1. Now, navigate to 'Directory > Groups' on the left side of your Okta dashboard
2. Filter by ‘Group source type: App groups’, you can see the default groups of Admin, Analyst, and Developer, which correspond to the default roles in a Persona organization. As well as any other custom roles you have created inside your Persona Dashboard.
3. We'll need to map those to Okta groups. If you don't have existing Okta groups that you'd like to map to these app groups, you should create them now.
   1. Click 'Add Group', and give your groups a name and (optionally) a description. In this example, we'll create three new groups called Persona-Admin, Persona-Analyst, and Persona-Developer.

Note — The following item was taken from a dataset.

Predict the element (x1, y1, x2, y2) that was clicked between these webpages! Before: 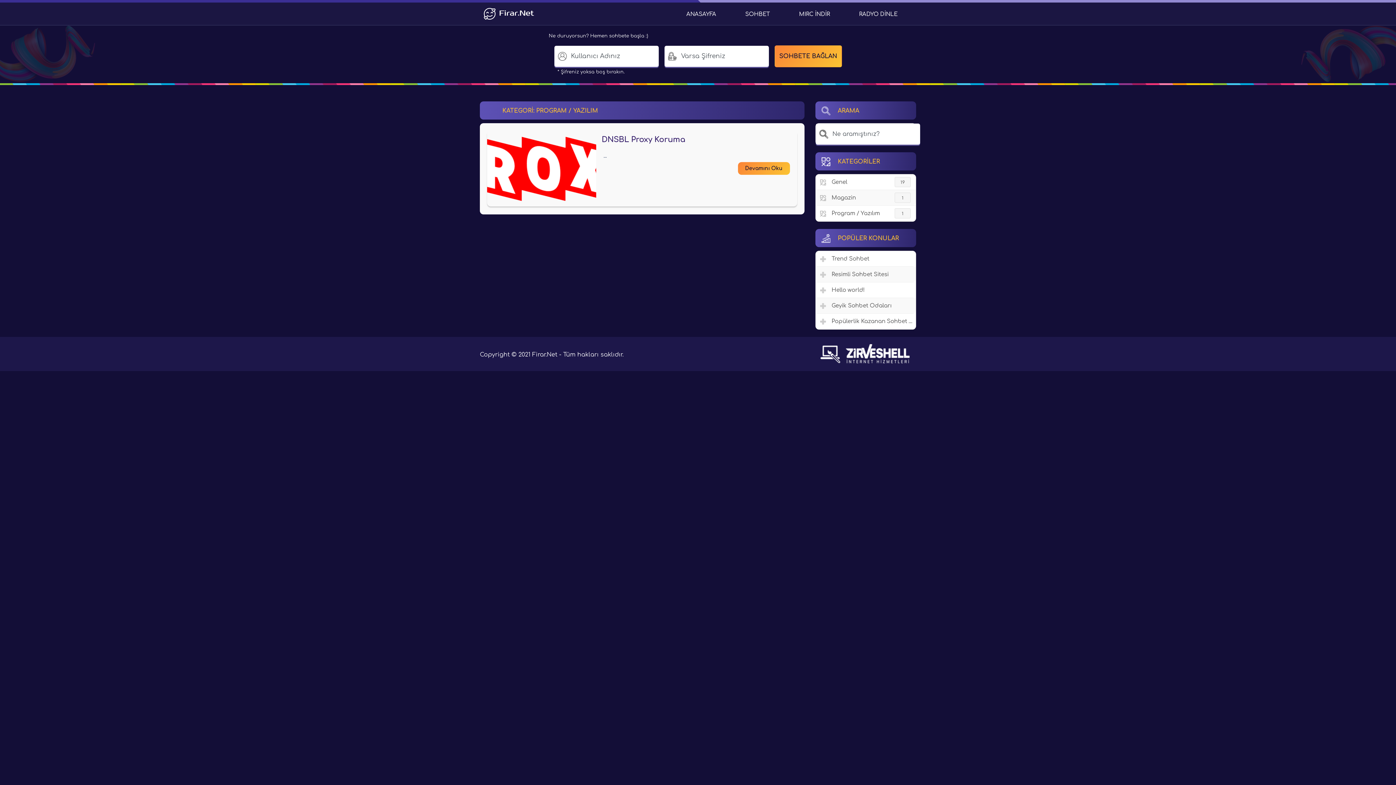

4. For each of the new groups (those with the Persona- prefix), assign them to the Persona Application and assign the appropriate roles to people in your organization.
   1. To update the Persona-Admin group, click on its name, then click 'Applications', and assign it to the Persona Application.

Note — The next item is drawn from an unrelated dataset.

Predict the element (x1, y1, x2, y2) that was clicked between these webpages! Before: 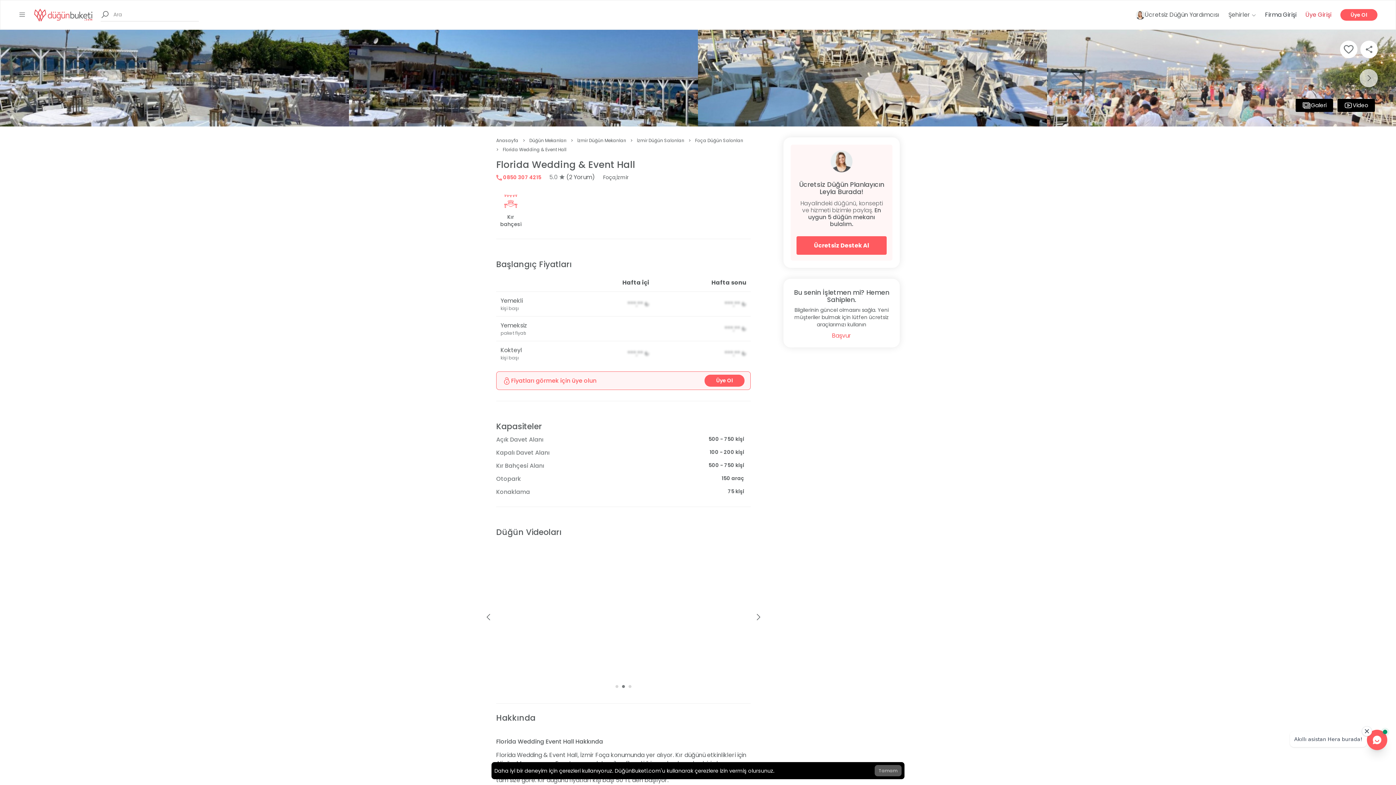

   2. Click 'People' and add the appropriate users to each group.
5. Once done for each group, we are ready to connect the Okta groups to the app groups you imported. Return to the page for your Persona Application and navigate to the 'Push Groups' tab.
6. Click 'Push Groups', and then 'Find Groups by Name'. Begin typing the name of one of the groups until it appears.
7. Select one of the groups. A dialog will appear with an option on the right that defaults to 'Create Group'. Change that to 'Link Group' and select the appropriate app group.
8. You may see a message like "Linking to this group will rename the group in Persona Application". This is okay. Save, and repeat for each group. We recommend leaving 'Push group memberships immediately' checked.
   1. Perform this for each of the Roles/Groups that you have created

And your SCIM setup is now complete!